▶ What you are asked to do: Your task is to show every line in the listing below that includes "will".

▶ Exercise data:
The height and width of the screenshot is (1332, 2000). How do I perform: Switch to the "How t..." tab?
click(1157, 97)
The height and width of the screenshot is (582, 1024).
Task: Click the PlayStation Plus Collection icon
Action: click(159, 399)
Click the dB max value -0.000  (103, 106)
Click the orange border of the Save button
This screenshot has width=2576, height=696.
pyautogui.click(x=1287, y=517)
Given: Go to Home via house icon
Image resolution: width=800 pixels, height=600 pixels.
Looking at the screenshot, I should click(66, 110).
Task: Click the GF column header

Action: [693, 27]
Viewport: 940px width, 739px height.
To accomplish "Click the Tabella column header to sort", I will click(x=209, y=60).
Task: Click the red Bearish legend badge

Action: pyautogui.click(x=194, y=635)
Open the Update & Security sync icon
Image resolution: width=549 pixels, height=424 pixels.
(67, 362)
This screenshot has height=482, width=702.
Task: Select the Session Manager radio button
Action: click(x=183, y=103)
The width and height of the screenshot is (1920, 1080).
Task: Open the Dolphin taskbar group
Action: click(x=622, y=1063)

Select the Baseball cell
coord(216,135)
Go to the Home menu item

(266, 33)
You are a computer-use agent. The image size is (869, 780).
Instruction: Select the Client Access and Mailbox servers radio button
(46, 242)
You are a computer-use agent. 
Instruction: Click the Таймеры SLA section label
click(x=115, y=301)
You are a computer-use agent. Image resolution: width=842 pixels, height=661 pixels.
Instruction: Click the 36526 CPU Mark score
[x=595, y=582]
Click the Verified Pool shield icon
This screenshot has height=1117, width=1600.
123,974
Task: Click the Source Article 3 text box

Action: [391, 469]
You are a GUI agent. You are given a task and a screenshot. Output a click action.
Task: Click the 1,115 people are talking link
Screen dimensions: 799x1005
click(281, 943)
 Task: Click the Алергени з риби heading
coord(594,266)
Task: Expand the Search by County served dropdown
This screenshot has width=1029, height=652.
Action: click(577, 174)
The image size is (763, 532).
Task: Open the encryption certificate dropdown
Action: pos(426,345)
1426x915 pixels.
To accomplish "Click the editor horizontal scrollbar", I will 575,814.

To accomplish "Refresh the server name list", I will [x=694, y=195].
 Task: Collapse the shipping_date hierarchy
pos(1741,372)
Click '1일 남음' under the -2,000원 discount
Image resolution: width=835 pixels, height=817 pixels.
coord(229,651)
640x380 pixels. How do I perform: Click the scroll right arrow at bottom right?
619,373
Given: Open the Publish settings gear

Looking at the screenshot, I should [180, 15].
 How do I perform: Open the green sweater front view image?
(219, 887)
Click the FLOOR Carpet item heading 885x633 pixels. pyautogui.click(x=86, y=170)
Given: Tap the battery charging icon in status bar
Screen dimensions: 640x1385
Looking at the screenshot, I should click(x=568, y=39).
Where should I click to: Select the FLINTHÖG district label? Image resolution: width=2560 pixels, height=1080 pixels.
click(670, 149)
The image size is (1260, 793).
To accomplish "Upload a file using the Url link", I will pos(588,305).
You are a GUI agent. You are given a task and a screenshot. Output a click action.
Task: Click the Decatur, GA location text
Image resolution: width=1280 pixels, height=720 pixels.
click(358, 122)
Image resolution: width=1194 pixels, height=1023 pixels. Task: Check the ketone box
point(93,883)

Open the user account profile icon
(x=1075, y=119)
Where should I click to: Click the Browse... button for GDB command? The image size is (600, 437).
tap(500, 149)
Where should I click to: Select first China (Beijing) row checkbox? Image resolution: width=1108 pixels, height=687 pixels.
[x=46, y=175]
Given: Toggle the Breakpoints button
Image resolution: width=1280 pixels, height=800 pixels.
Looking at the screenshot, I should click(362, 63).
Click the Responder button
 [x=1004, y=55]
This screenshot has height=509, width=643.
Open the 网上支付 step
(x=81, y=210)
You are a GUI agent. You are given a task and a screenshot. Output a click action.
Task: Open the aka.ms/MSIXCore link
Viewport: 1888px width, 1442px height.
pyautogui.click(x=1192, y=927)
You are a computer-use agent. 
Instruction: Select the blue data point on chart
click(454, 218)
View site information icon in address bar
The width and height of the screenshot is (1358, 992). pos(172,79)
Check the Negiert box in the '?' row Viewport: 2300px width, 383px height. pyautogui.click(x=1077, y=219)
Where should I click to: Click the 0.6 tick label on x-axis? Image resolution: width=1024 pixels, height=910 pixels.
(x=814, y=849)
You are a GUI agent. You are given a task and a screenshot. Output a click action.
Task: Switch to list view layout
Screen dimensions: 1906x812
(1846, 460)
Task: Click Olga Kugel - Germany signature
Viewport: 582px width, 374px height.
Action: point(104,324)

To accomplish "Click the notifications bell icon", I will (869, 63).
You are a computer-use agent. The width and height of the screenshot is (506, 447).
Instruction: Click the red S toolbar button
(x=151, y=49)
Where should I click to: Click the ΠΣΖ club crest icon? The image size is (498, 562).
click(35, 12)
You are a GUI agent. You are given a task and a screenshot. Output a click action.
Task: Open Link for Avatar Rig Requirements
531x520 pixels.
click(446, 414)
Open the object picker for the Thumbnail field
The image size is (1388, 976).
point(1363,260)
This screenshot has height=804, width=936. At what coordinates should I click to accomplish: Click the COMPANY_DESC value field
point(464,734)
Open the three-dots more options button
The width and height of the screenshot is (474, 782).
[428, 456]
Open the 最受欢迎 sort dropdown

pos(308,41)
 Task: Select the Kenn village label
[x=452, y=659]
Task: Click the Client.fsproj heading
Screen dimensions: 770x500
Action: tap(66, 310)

▶ Answer below:
To accomplish "Click the Tabella column header to sort", I will click(x=209, y=60).
To accomplish "Click the editor horizontal scrollbar", I will 575,814.
To accomplish "Refresh the server name list", I will [x=694, y=195].
To accomplish "Upload a file using the Url link", I will pos(588,305).
To accomplish "Click the notifications bell icon", I will (869, 63).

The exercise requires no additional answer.